Cholesterol-Heart Rhythm Drugs Don’t Mix Well: FDA Warns
Commonly prescribed medicines for checking high cholesterol and irregular heart rate, when taken in combination, increase the patients’ risk of developing a rare muscular damage - Rhabdomyolysis, the US Food and Drug Administration warned.
Rhabdomyolysis is a serious muscle damage that causes the rapid breakdown of skeletal muscle tissue. Caused by chemical factors, the damage caused to the muscle leads to the release of the breakdown products of damaged muscle cells into the bloodstream. Some of these damaged muscle cells, like myoglobin, are harmful to the kidney and may lead to acute kidney failure, thus causing death.

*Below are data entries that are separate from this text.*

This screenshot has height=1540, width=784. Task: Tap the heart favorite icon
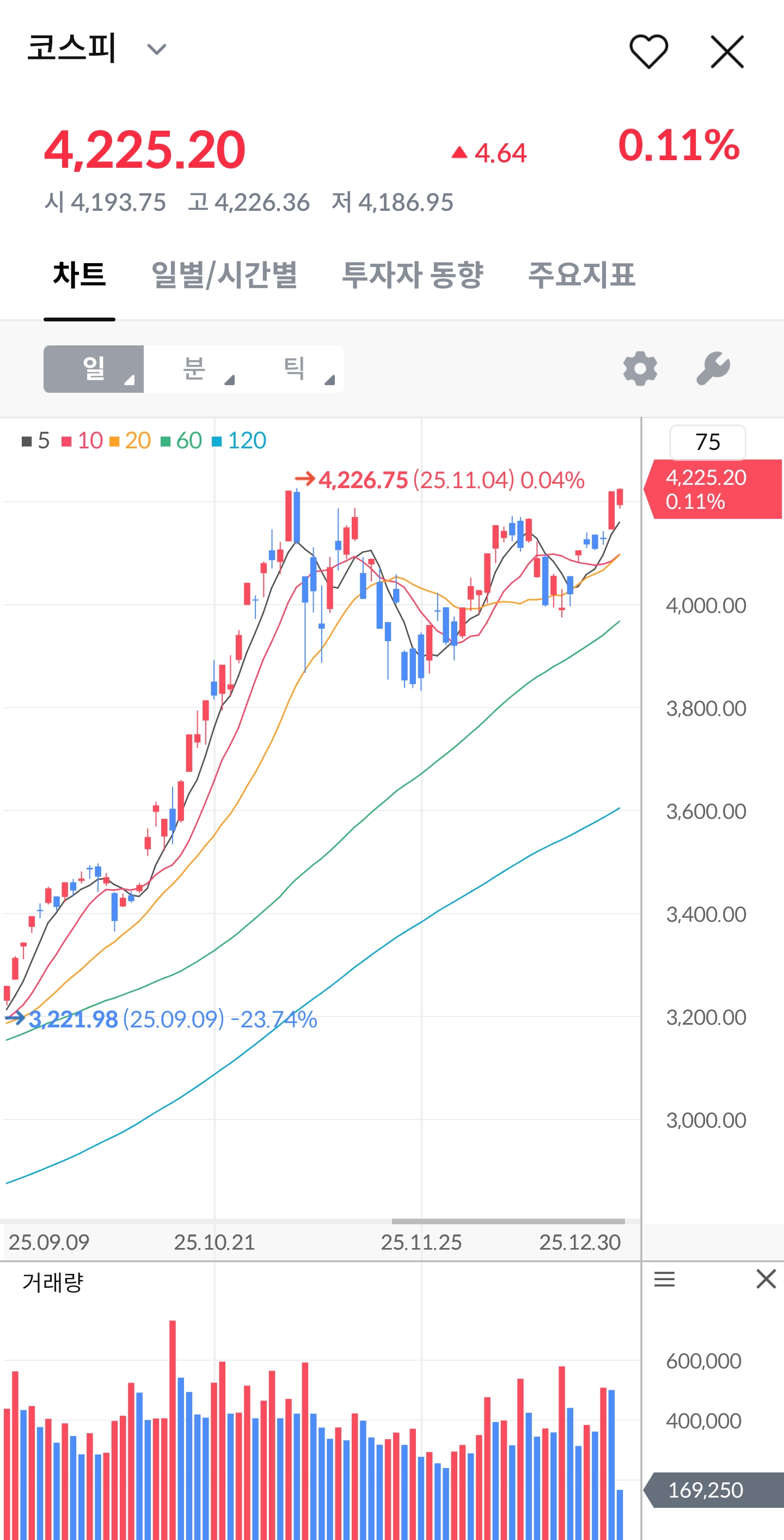[x=648, y=51]
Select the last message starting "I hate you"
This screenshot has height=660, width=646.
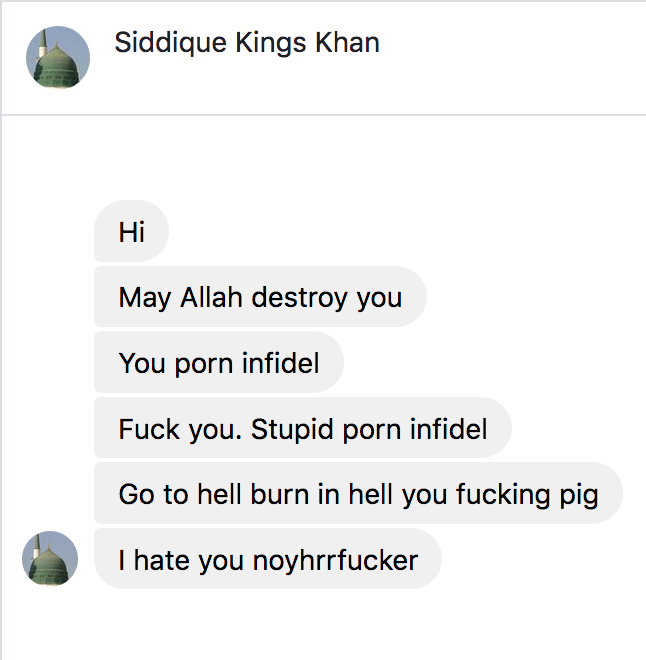267,560
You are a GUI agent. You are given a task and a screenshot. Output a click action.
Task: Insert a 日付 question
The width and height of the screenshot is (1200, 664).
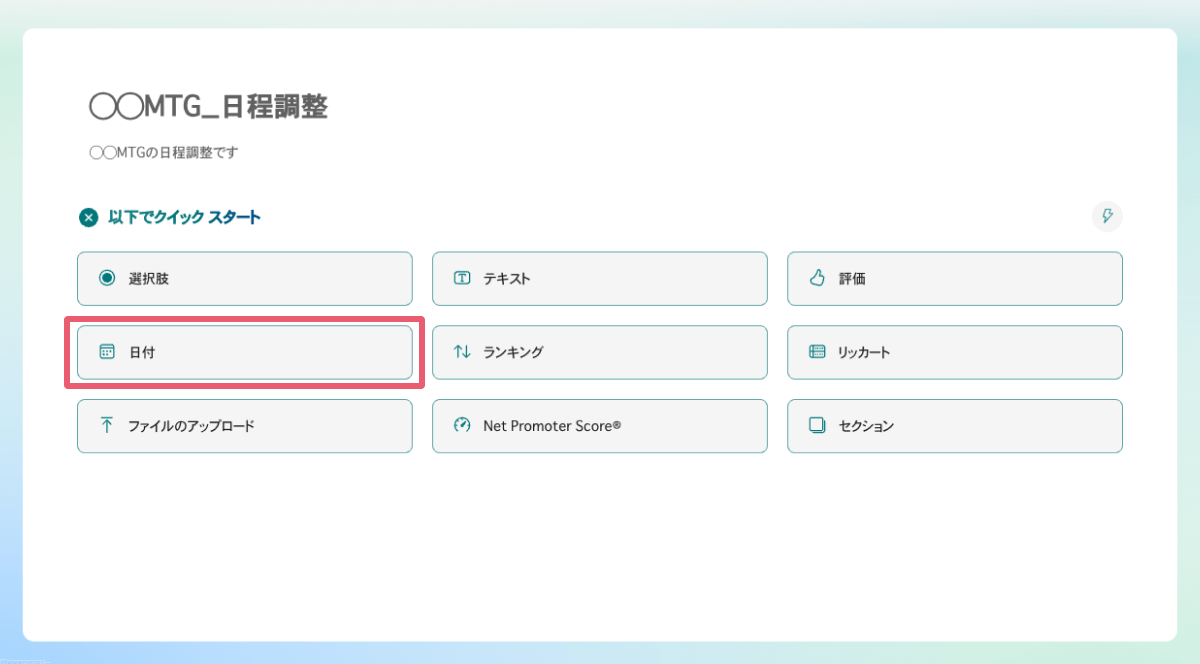coord(244,352)
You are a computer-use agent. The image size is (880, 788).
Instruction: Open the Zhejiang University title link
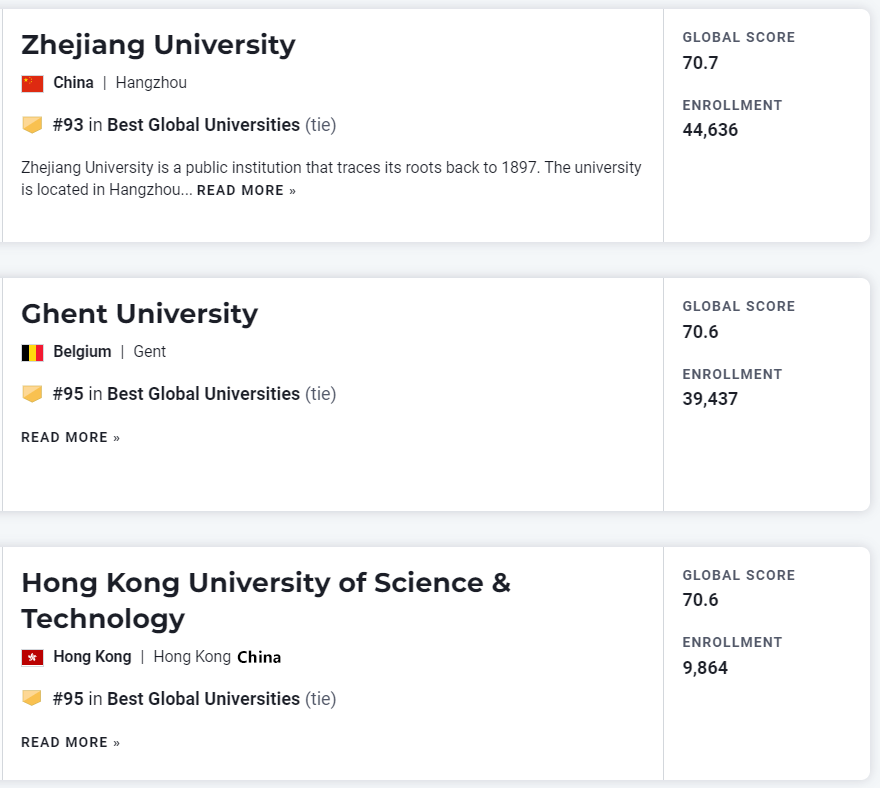click(158, 45)
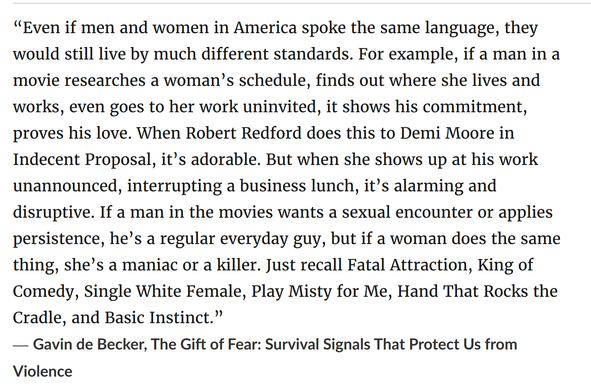The height and width of the screenshot is (390, 591).
Task: Open the Gavin de Becker author link
Action: click(89, 344)
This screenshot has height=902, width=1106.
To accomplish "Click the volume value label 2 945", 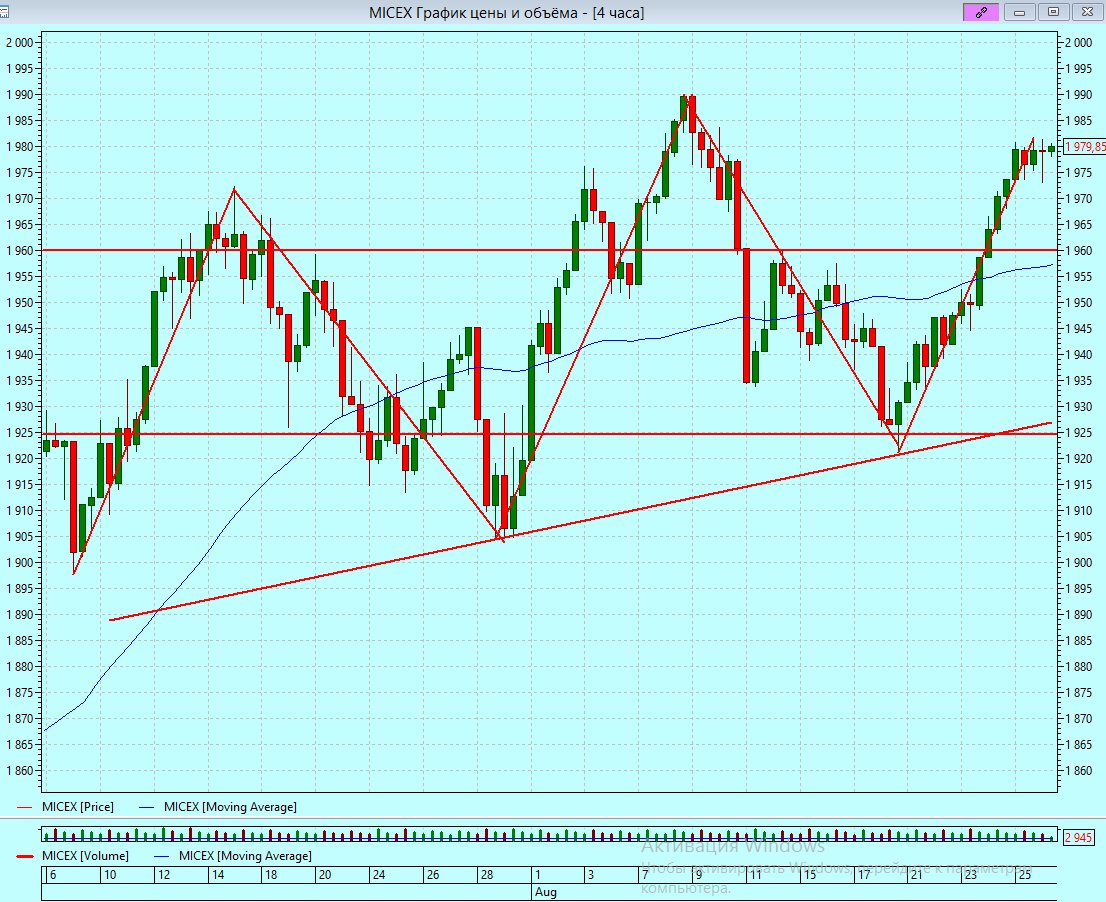I will click(x=1078, y=837).
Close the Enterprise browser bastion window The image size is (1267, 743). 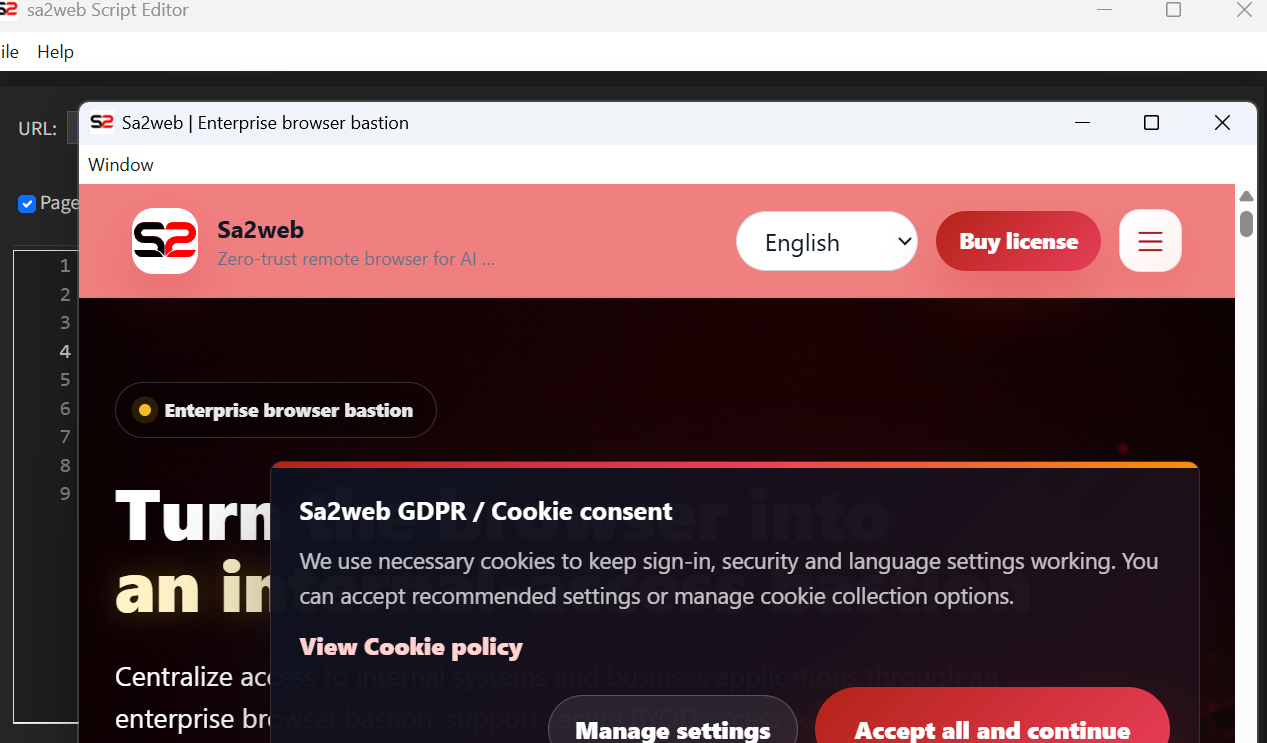point(1222,123)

Citing the condition fueled by the way the two drugs interact, the FDA on Friday in its alert urged health-care specialists to take added precautions while prescribing doses of simvastatin - the generic name for the cholesterol medications - higher than 20 milligrams to patients who are also taking amiodarone, a heart rhythm drug marketed as Cordarone or Pacerone.
Also, doctors should consider switching patients who are taking the heart rhythm drug to other statins for controlling cholesterol, the FDA recommended.
Though, the risk of muscle injury associated with simvastatin has been on the drug's label since 2002, 52 new cases of serious muscular injuries to patients taking the combination medications have been reported since the time, FDA highlighted.
While, the heart medication is mainly used to correct the irregular rhythms in the ventricles - the heart chambers that pump blood to the lungs and body, the simvastatin are designed to control hypercholesterolemia – the elevated cholesterol levels- and thus, to prevent cardiovascular disease.